I read with great interest this special report on behavioral healthcare presented by Modern Healthcare magazine. When I started representing a large number of drug and alcohol treatment providers in Florida, I had to conduct my own independent “research” to endeavor to understand why this space, including behavioral healthcare generally, was regulated not by state departments of health, but overwhelmingly by social service agencies. It seems to harken back to the days of assigning blame of mental health disorders to personal responsibility, rather than understanding the medicalized nature of this part of the body. This is understandable, for we can autopsy a body and see with our own eyes the ailment or disease.

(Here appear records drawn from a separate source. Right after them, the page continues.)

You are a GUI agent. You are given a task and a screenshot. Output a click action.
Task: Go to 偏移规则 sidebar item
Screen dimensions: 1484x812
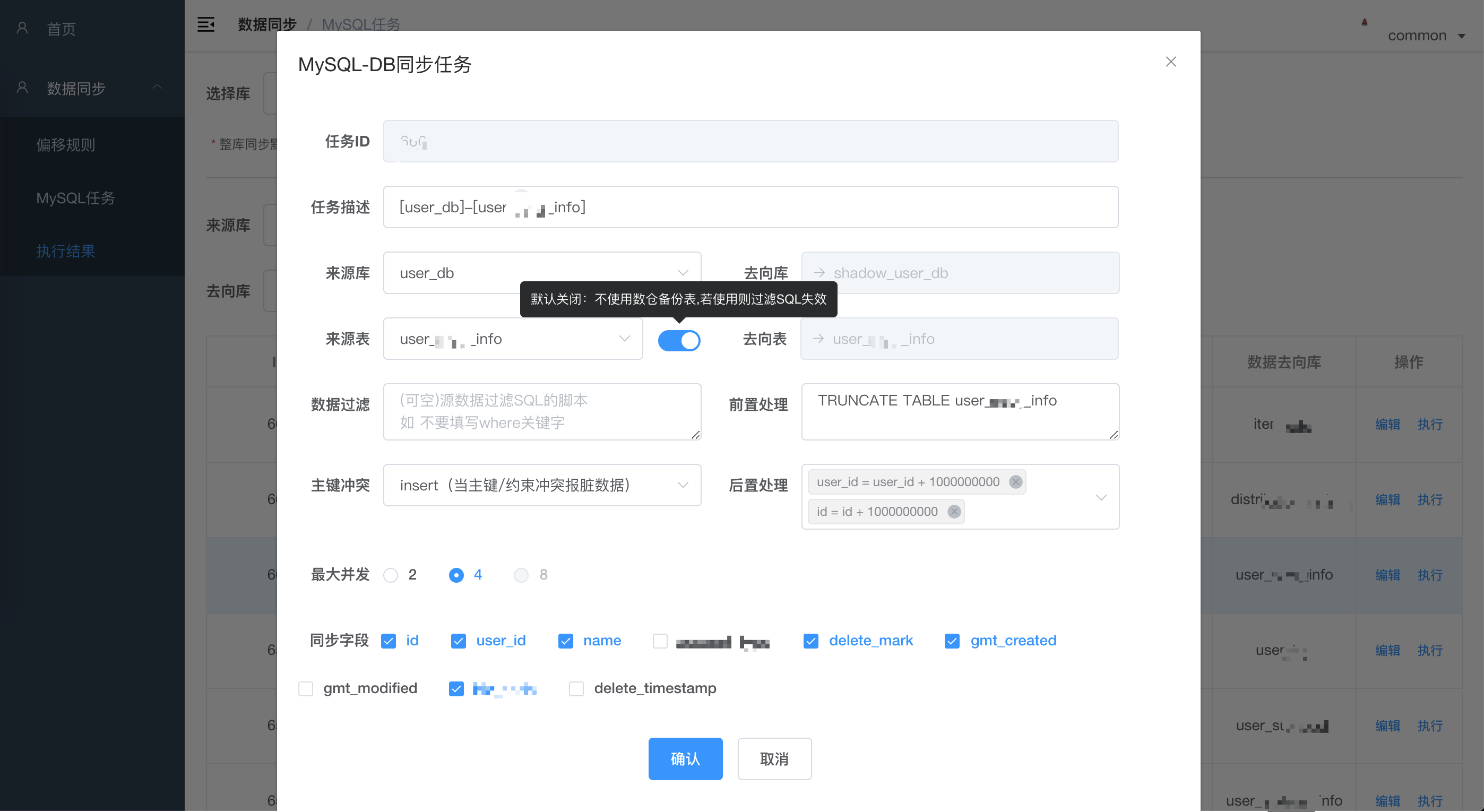point(66,145)
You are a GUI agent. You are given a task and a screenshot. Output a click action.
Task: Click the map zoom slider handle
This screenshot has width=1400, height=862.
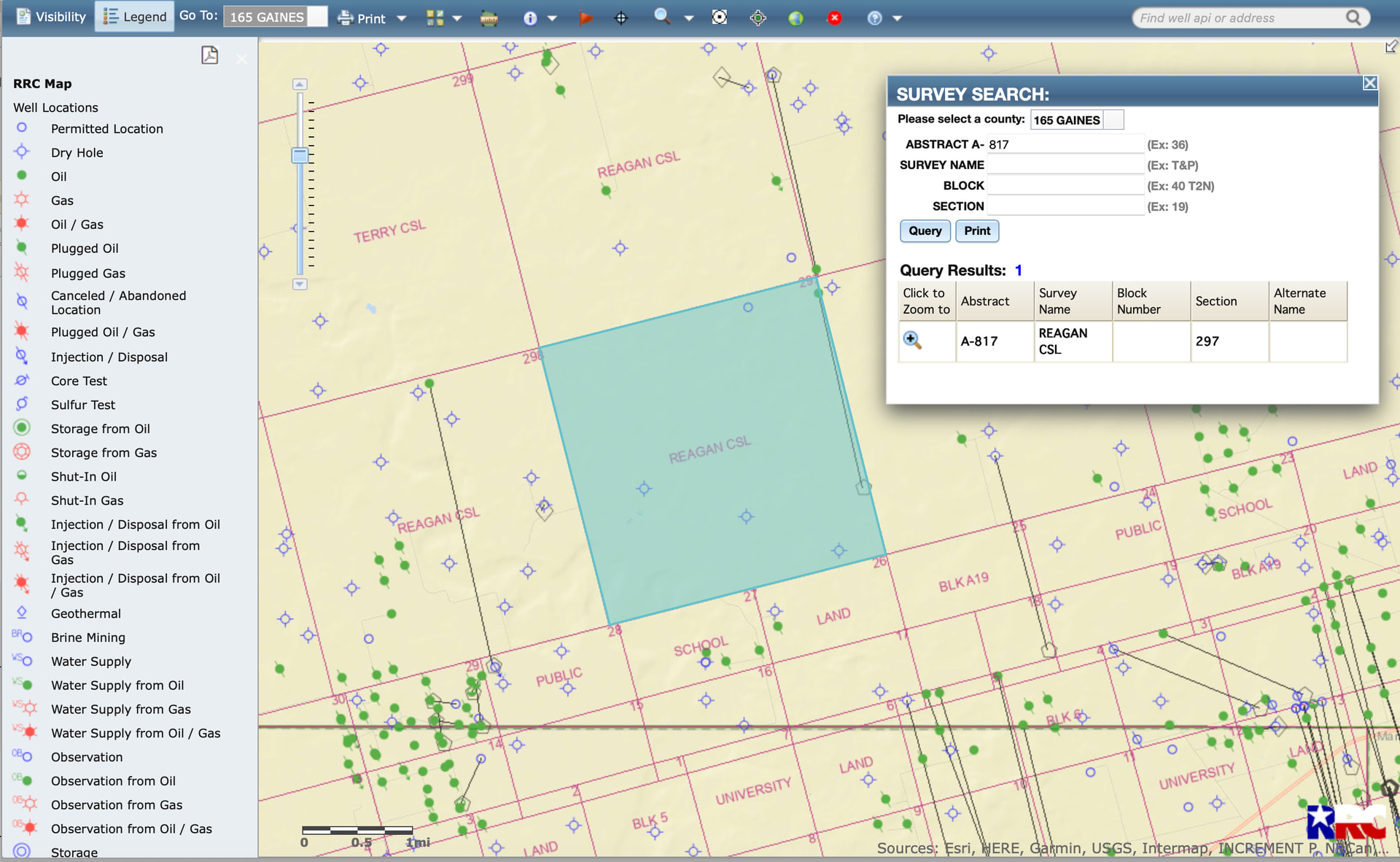coord(300,155)
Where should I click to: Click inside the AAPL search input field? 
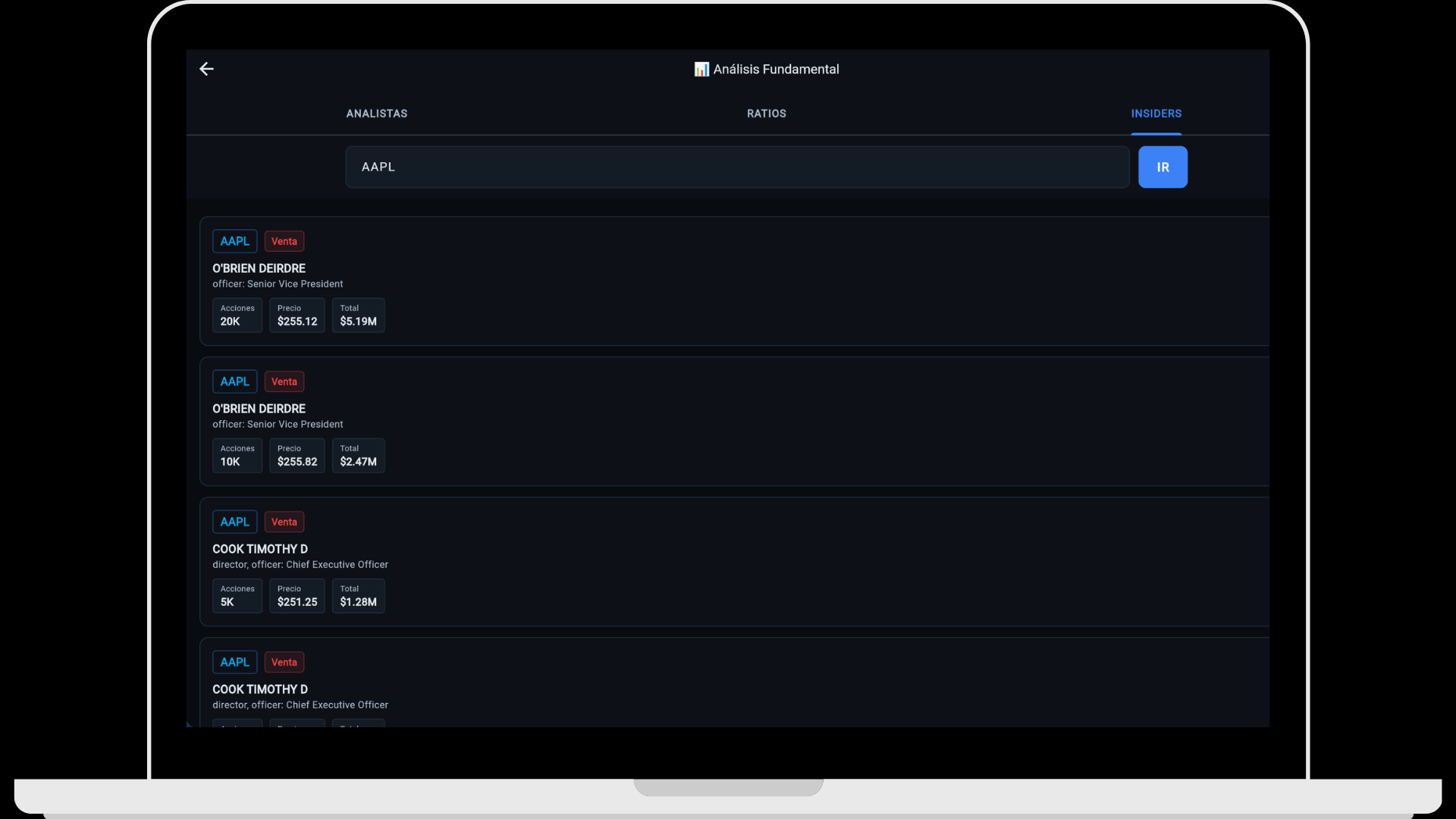(736, 167)
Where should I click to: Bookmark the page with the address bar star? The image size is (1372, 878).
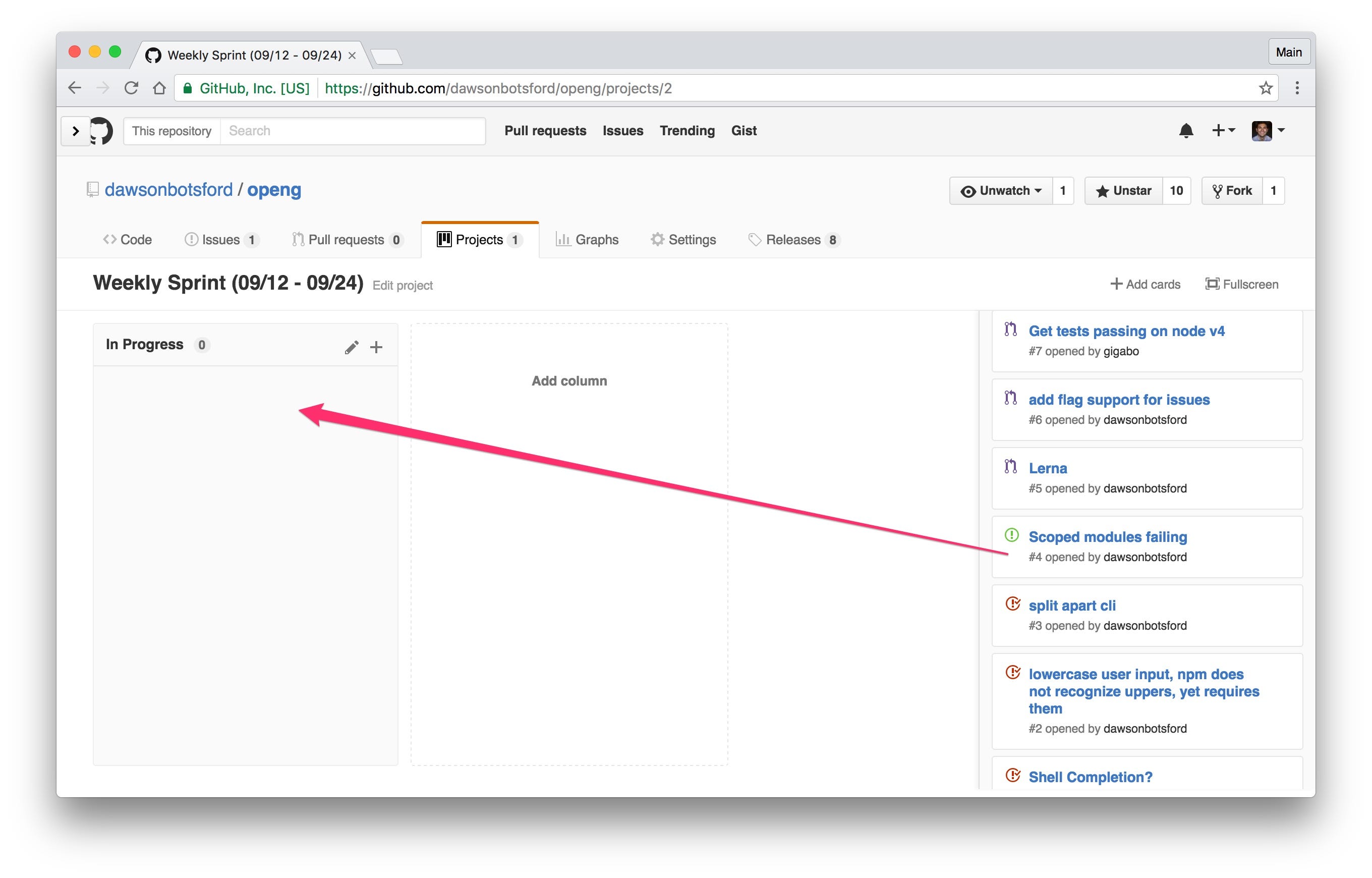pyautogui.click(x=1266, y=88)
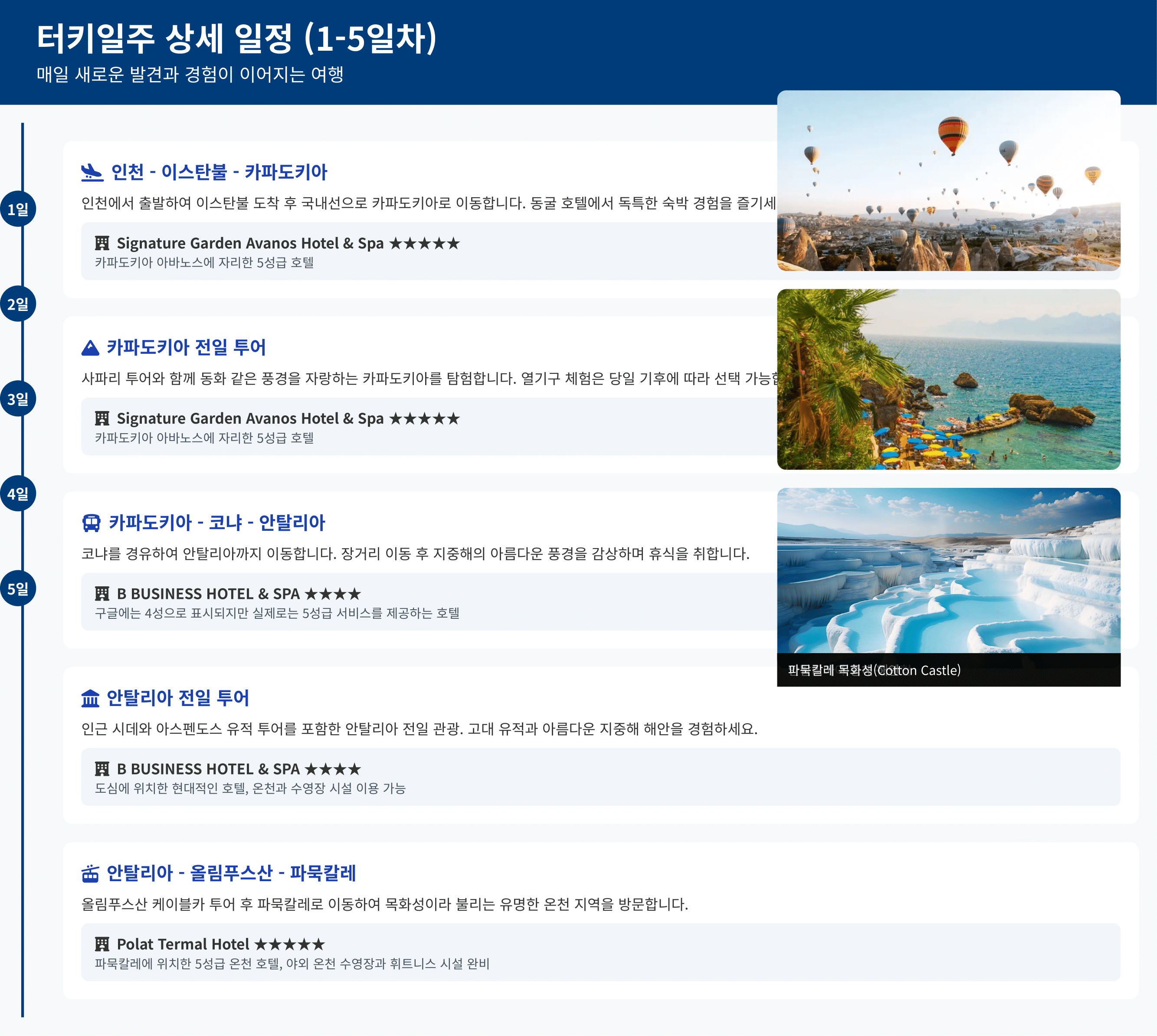Click the museum icon beside 안탈리아 전일 투어
The width and height of the screenshot is (1157, 1036).
coord(91,698)
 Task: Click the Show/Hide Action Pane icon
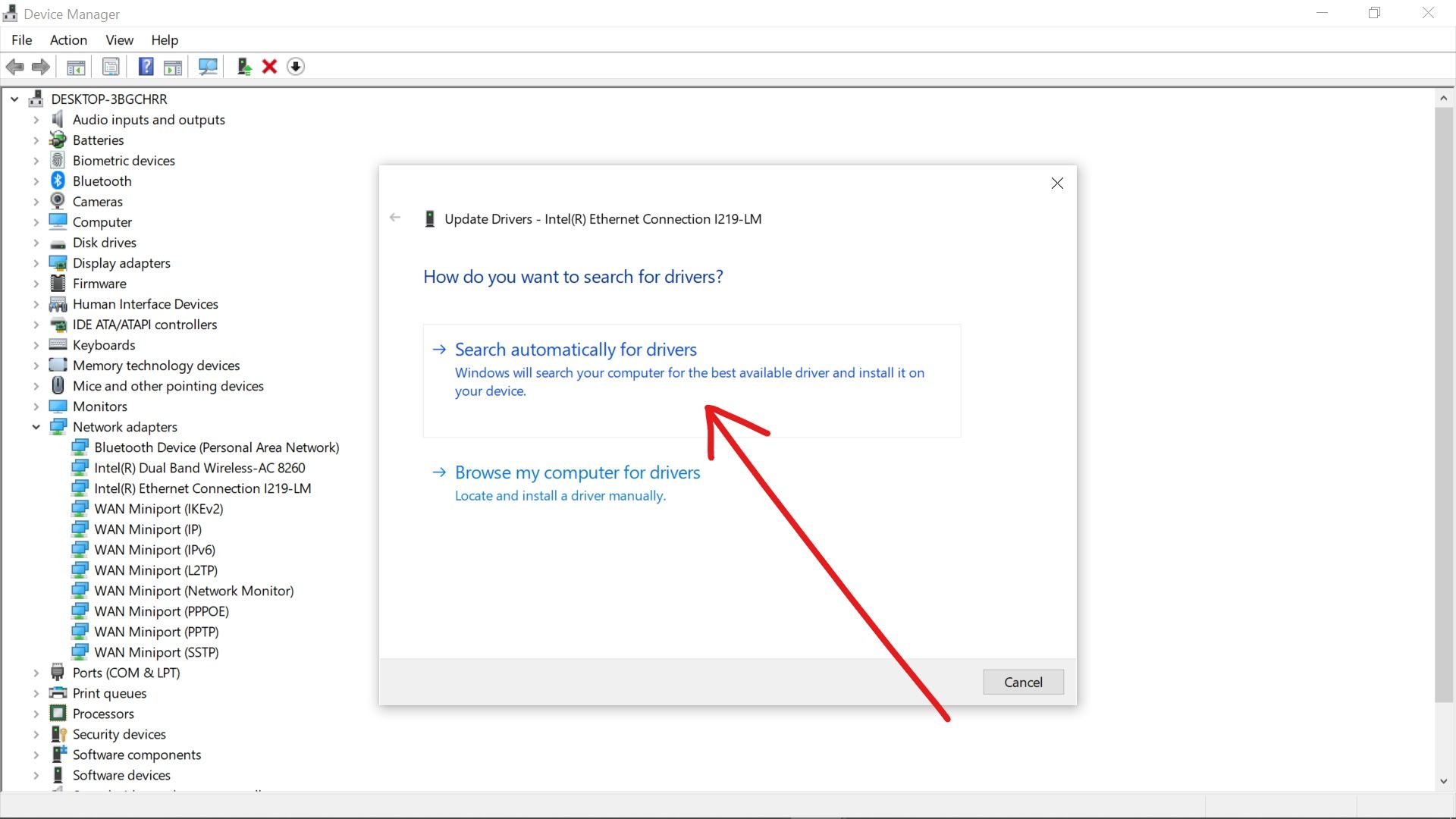click(x=173, y=67)
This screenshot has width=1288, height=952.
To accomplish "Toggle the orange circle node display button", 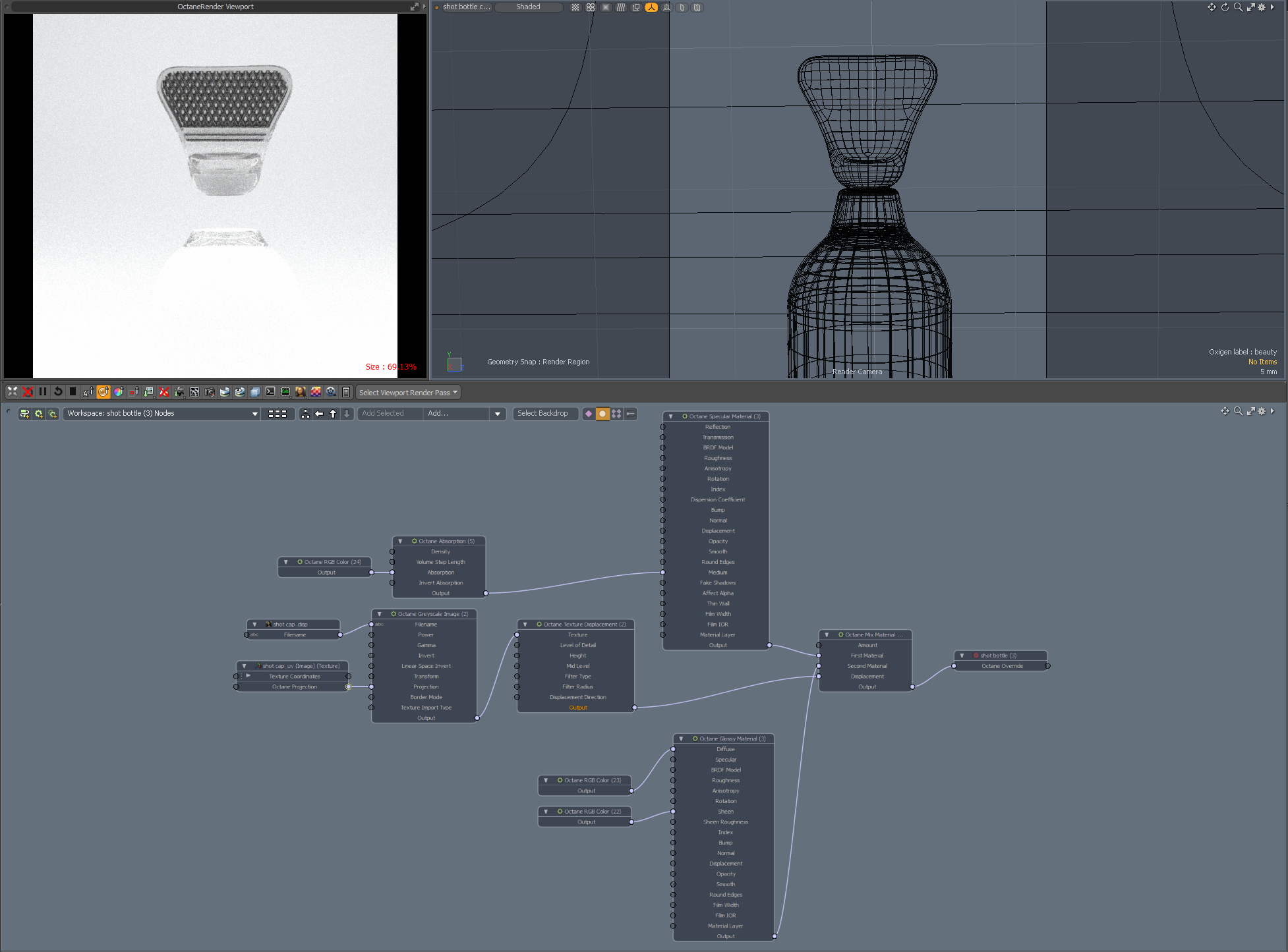I will coord(602,414).
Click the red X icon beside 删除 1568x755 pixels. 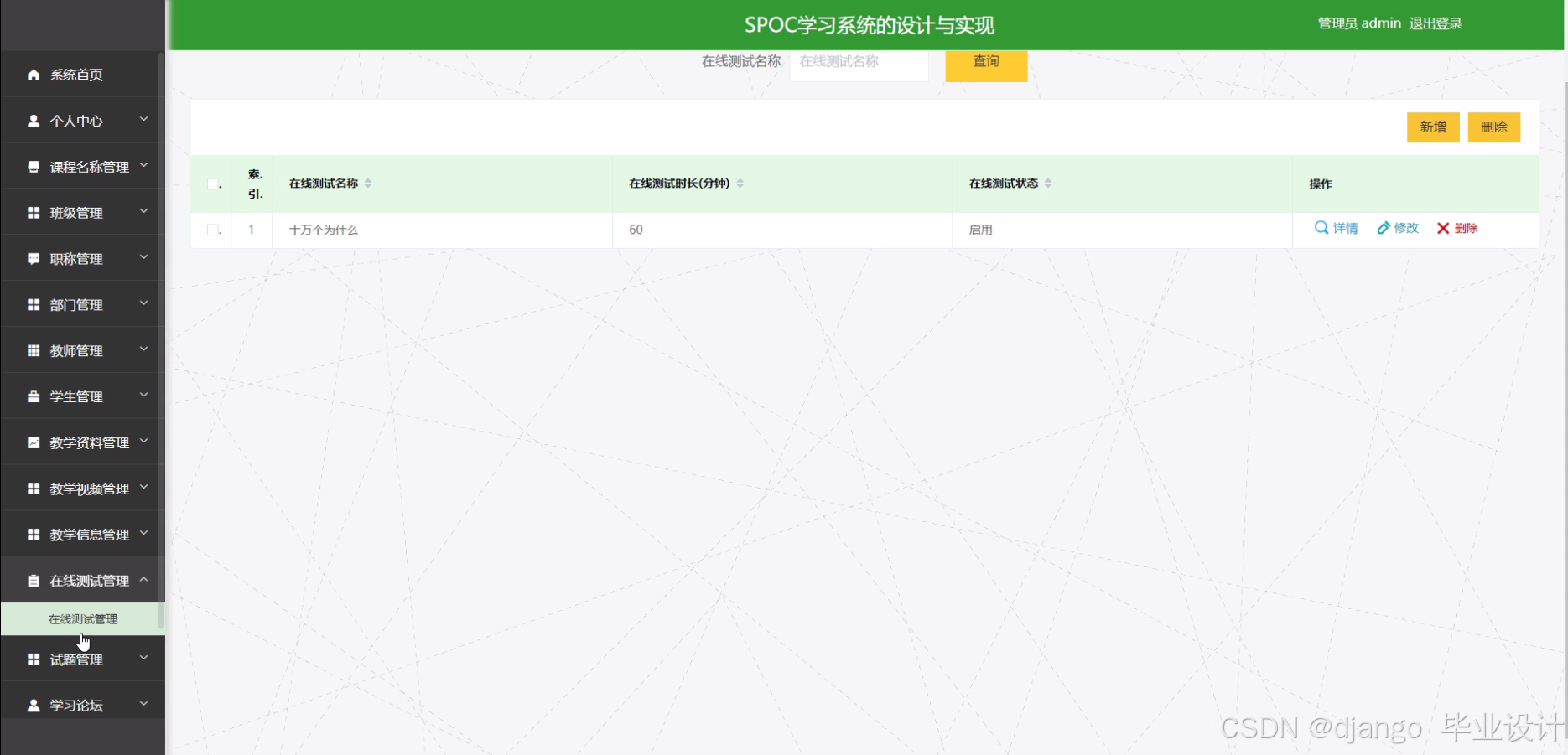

To the contrary, we can open the human brain and it looks the same, diseased or not (excepting physical malignancies such as cancers, of course). Only through modern technologies can we truly map the human brain and be able to “see” the areas of depression or bipolar disorder, or traumas, and then begin to create similar modalities for treatment.
However, unlike fixing a broken arm, the “repair” of the human brain brings along significant medical ethics questions. Would Jeffrey continue to be “Jeffrey” if we were able to remove a long-standing depression and accompanying Substance Use Disorder? Would behavioral modification and counseling still be required? Can this occur in an outpatient setting, or are group homes for behavioral re-programming required? And will insurance pay for any of this until we have significant evidence-based outcomes to demonstrate it is not all “voodoo” science as many within the healthcare field itself quietly continue to believe that psychiatry, psychology, and addiction treatment is?
In any event, I thank and applaud Modern Healthcare for taking on this all-too-important subject, and am hopeful that this will only be the beginning of the push towards the modernization of this healthcare space. One day, I believe we will look back at the early 21st Century, our treatment of persons with behavioral health disorders, and equate it to an earlier time when we used leeches to treat all forms of medical maladies – archaic and un-informed.